** What is being asked **
Lay out the data below as a Markdown table with the columns Row and Line, one numbered row per line of data, and omit blank lines.

##### Excerpted data #####

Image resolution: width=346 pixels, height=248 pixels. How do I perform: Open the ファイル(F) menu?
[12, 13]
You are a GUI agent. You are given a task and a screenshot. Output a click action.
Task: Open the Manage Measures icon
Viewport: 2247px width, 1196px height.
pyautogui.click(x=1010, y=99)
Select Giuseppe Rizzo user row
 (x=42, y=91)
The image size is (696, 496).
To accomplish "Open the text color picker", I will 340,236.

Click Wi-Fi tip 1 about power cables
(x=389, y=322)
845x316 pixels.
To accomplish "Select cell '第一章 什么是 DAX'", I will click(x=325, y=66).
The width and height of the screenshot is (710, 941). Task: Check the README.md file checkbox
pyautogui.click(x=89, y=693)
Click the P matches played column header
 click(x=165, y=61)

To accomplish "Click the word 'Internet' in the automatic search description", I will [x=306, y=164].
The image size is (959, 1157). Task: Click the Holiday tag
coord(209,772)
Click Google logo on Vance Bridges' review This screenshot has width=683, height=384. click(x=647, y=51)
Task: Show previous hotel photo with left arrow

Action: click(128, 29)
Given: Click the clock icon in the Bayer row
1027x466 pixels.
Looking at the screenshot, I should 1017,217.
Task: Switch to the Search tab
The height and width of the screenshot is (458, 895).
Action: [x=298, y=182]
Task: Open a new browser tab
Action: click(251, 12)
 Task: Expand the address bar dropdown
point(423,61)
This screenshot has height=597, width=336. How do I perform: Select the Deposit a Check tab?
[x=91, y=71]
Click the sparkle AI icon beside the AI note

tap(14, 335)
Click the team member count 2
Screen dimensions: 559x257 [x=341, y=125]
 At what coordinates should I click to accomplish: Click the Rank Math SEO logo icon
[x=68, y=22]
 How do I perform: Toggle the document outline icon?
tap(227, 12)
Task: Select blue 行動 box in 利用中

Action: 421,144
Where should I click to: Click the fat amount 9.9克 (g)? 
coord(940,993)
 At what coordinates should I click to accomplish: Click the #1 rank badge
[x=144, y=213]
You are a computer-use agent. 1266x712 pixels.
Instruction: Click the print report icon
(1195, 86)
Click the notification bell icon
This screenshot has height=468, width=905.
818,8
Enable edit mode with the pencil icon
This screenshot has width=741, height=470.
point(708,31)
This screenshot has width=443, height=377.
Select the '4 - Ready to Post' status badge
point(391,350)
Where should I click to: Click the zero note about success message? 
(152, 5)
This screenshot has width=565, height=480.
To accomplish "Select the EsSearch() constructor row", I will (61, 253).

#####

** Result of the exercise **
| Row | Line |
|---|---|
| 1 | Image resolution: width=346 pixels, height=248 pixels. How do I perform: Open the ファイル(F) menu? |
| 2 | [12, 13] |
| 3 | You are a GUI agent. You are given a task and a screenshot. Output a click action. |
| 4 | Task: Open the Manage Measures icon |
| 5 | Viewport: 2247px width, 1196px height. |
| 6 | pyautogui.click(x=1010, y=99) |
| 7 | Select Giuseppe Rizzo user row |
| 8 |  (x=42, y=91) |
| 9 | The image size is (696, 496). |
| 10 | To accomplish "Open the text color picker", I will 340,236. |
| 11 | Click Wi-Fi tip 1 about power cables |
| 12 | (x=389, y=322) |
| 13 | 845x316 pixels. |
| 14 | To accomplish "Select cell '第一章 什么是 DAX'", I will click(x=325, y=66). |
| 15 | The width and height of the screenshot is (710, 941). Task: Check the README.md file checkbox |
| 16 | pyautogui.click(x=89, y=693) |
| 17 | Click the P matches played column header |
| 18 |  click(x=165, y=61) |
| 19 | To accomplish "Click the word 'Internet' in the automatic search description", I will [x=306, y=164]. |
| 20 | The image size is (959, 1157). Task: Click the Holiday tag |
| 21 | coord(209,772) |
| 22 | Click Google logo on Vance Bridges' review This screenshot has width=683, height=384. click(x=647, y=51) |
| 23 | Task: Show previous hotel photo with left arrow |
| 24 | Action: click(128, 29) |
| 25 | Given: Click the clock icon in the Bayer row |
| 26 | 1027x466 pixels. |
| 27 | Looking at the screenshot, I should 1017,217. |
| 28 | Task: Switch to the Search tab |
| 29 | The height and width of the screenshot is (458, 895). |
| 30 | Action: [x=298, y=182] |
| 31 | Task: Open a new browser tab |
| 32 | Action: click(251, 12) |
| 33 |  Task: Expand the address bar dropdown |
| 34 | point(423,61) |
| 35 | This screenshot has height=597, width=336. How do I perform: Select the Deposit a Check tab? |
| 36 | [x=91, y=71] |
| 37 | Click the sparkle AI icon beside the AI note |
| 38 | tap(14, 335) |
| 39 | Click the team member count 2 |
| 40 | Screen dimensions: 559x257 [x=341, y=125] |
| 41 |  At what coordinates should I click to accomplish: Click the Rank Math SEO logo icon |
| 42 | [x=68, y=22] |
| 43 |  How do I perform: Toggle the document outline icon? |
| 44 | tap(227, 12) |
| 45 | Task: Select blue 行動 box in 利用中 |
| 46 | Action: 421,144 |
| 47 | Where should I click to: Click the fat amount 9.9克 (g)?  |
| 48 | coord(940,993) |
| 49 |  At what coordinates should I click to accomplish: Click the #1 rank badge |
| 50 | [x=144, y=213] |
| 51 | You are a computer-use agent. 1266x712 pixels. |
| 52 | Instruction: Click the print report icon |
| 53 | (1195, 86) |
| 54 | Click the notification bell icon |
| 55 | This screenshot has height=468, width=905. |
| 56 | 818,8 |
| 57 | Enable edit mode with the pencil icon |
| 58 | This screenshot has width=741, height=470. |
| 59 | point(708,31) |
| 60 | This screenshot has width=443, height=377. |
| 61 | Select the '4 - Ready to Post' status badge |
| 62 | point(391,350) |
| 63 | Where should I click to: Click the zero note about success message?  |
| 64 | (152, 5) |
| 65 | This screenshot has width=565, height=480. |
| 66 | To accomplish "Select the EsSearch() constructor row", I will (61, 253). |